If your speakers where made around 2000 or earlier, chances are that they are designed to go low to around 50kh or so.

Isn't that a waste to set your receiver to "small" for these drivers??


----------



## Wayne A. Pflughaupt (Apr 13, 2006)

I think you mean 50Hz. Only dogs and other animals can hear 50 kHz. 
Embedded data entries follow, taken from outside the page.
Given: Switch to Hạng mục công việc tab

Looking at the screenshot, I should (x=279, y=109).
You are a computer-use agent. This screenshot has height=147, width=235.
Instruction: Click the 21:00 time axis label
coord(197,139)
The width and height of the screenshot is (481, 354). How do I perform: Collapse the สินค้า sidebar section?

There are at least a few good reasons to set speakers to small, assuming capable subwoofers are in use. Relieving the speakers of the chore of reproducing low bass, they can play louder without damage. Plus, directing the low bass to a subwoofer allows it (or them) to be located for optimal performance. Typically the locations of the main speakers are great for imaging, but not so much for optimal low frequency performance.

Regards,
Wayne


----------



## Mr645 (Apr 9, 2020)

The low end is the most difficult to play and requires the most power. Letting our subwoofers do what they are best at allows your other speakers do what they are best at, the mids and higher ranges


----------



## willis7469 (Jan 31, 2014)

RAJBCPA said:


> I never understood this. More and more of "modern" speakers sold today are designed to produce lows to around 500hz[??] so, in this case, it makes sense to me to run them on "small".
> 
> If your speakers where made around 2000 or earlier, chances are that they are designed to go low to around 50kh or so.
> 
> Isn't that a waste to set your receiver to "small" for these drivers??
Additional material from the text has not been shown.